Each line from the one with "Image resolution: width=680" through the end of the records below should be transcribed exactly, and each picture should be skipped.

**DATA SHOWN:**
····················
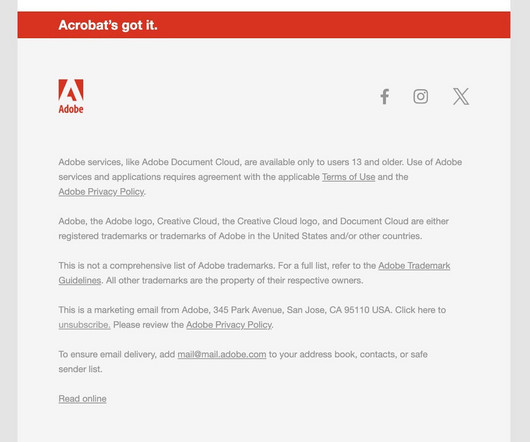
Task: Click the unsubscribe link
Action: (x=84, y=325)
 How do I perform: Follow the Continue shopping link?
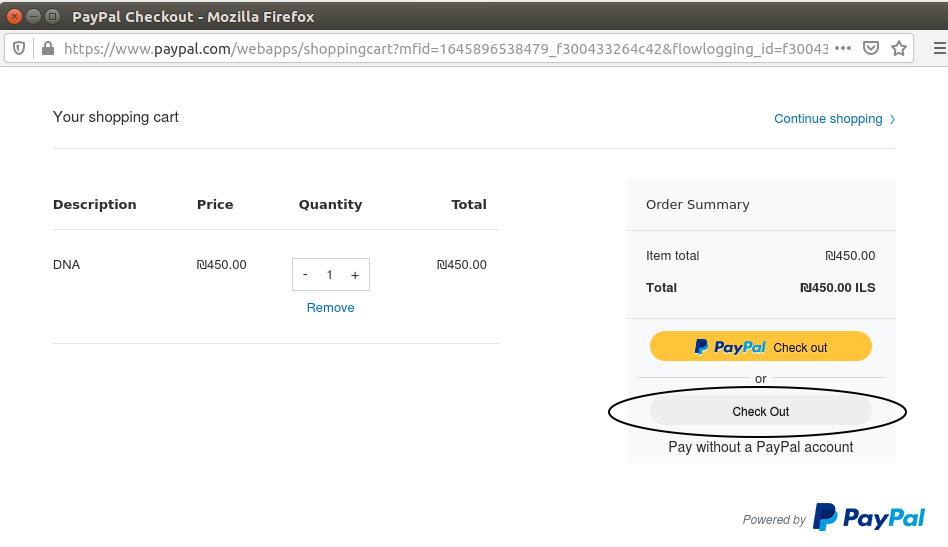click(x=828, y=118)
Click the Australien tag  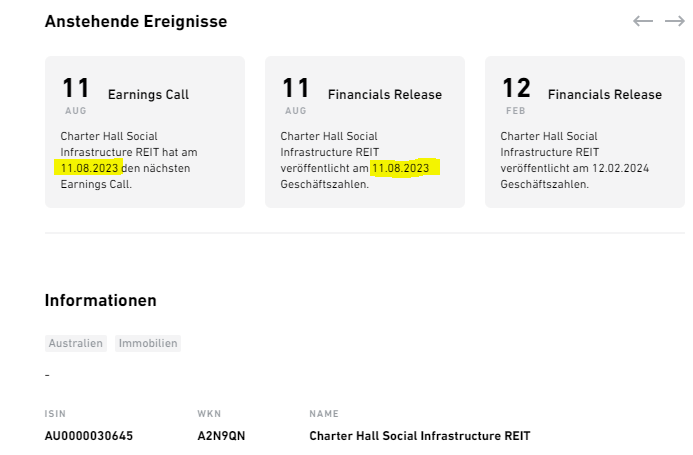click(x=76, y=343)
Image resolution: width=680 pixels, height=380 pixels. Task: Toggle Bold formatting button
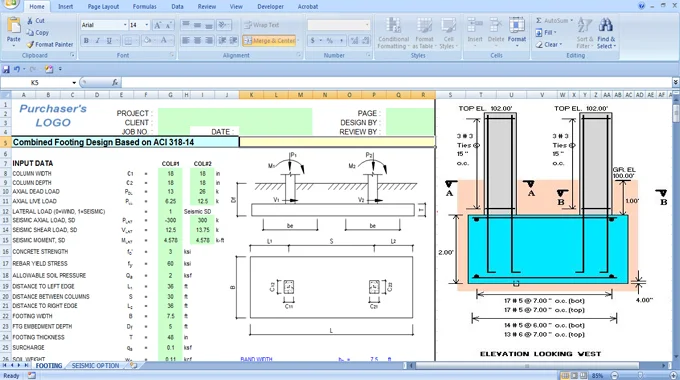86,41
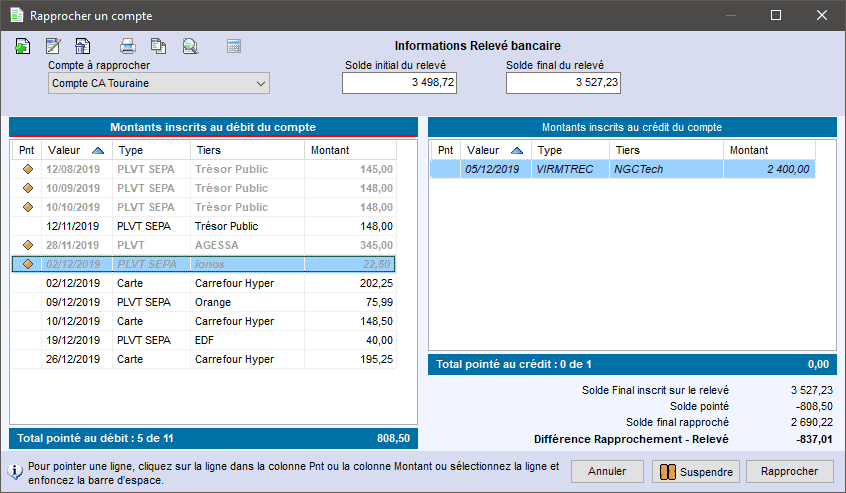
Task: Click the delete transaction trash icon
Action: point(83,46)
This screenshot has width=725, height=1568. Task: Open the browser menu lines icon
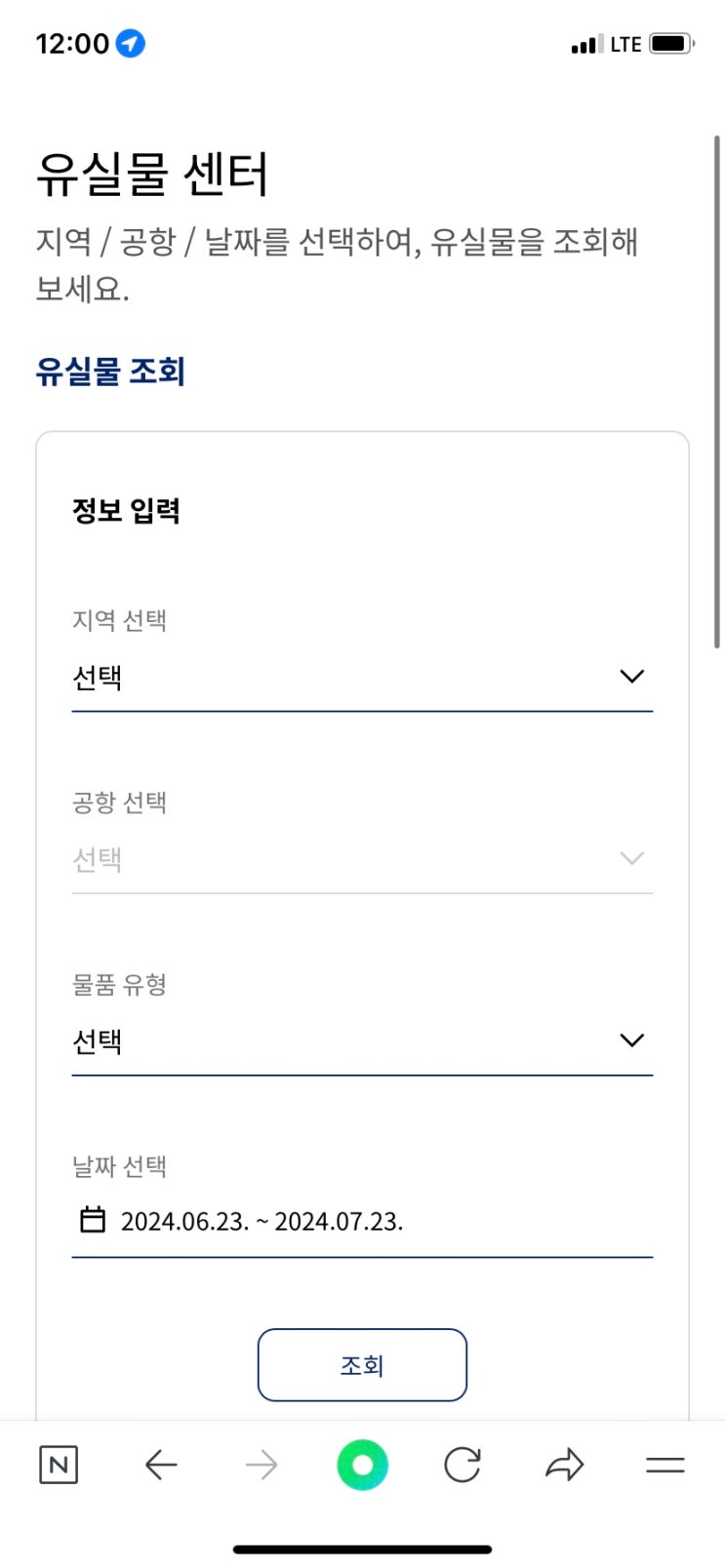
····················
**TASK OUTPUT:**
Image resolution: width=680 pixels, height=380 pixels. Task: Toggle Bold formatting button
86,41
Task: Click the delete transaction trash icon
Action: point(83,46)
This screenshot has width=725, height=1568. Task: Open the browser menu lines icon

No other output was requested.